Application of artificial intelligence algorithms for diabetes prediction in Libya: A comprehensive study
Esam Ali
University of Benghazi, Libya
: Endocrinol Diabetes Res
Abstract
This study presents the pioneering implementation of artificial intelligence (AI) methodologies for the prediction of diabetes in Libya, utilizing a limited database. With the scarcity of available diabetes data in Libya, the primary objective of this research is to explore the potential of AI algorithms in forecasting diabetes outcomes based on fasting blood sugar (FBS) levels, HbA1c levels, and additional factors including high blood pressure, heart diseases, age, and gender. The dataset employed in this study encompasses a comprehensive array of features associated with diabetes and its related health conditions. To construct predictive models, a diverse set of AI algorithms, namely logistic regression, decision trees, random forests, support vector machines (SVM), and neural networks, were utilized. These algorithms were trained and evaluated using appropriate performance metrics such as accuracy, precision, recall, F1 score, and the area under the receiver operating characteristic (ROC) curve.
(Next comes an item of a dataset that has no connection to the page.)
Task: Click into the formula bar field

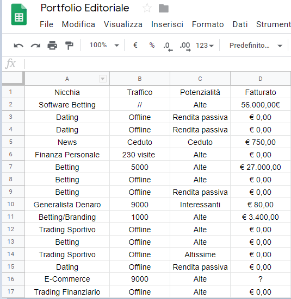Action: tap(158, 63)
Most of the applied algorithms demonstrated significant accuracy in predicting diabetes, thereby holding the potential to enhance healthcare outcomes for the Libyan population.
Biography
Esam Ali is affiliated to Department of Physics, Faculty of Science, University of Benghazi, Benghazi 9480, Libya. He is a recipient of many awards and grants for his valuable contributions and discoveries in major area of diabetes research. His international experience includes various programs, contributions and participation in different countries for diverse fields of study. His research interests reflect in his wide range of publications in various national and international journals.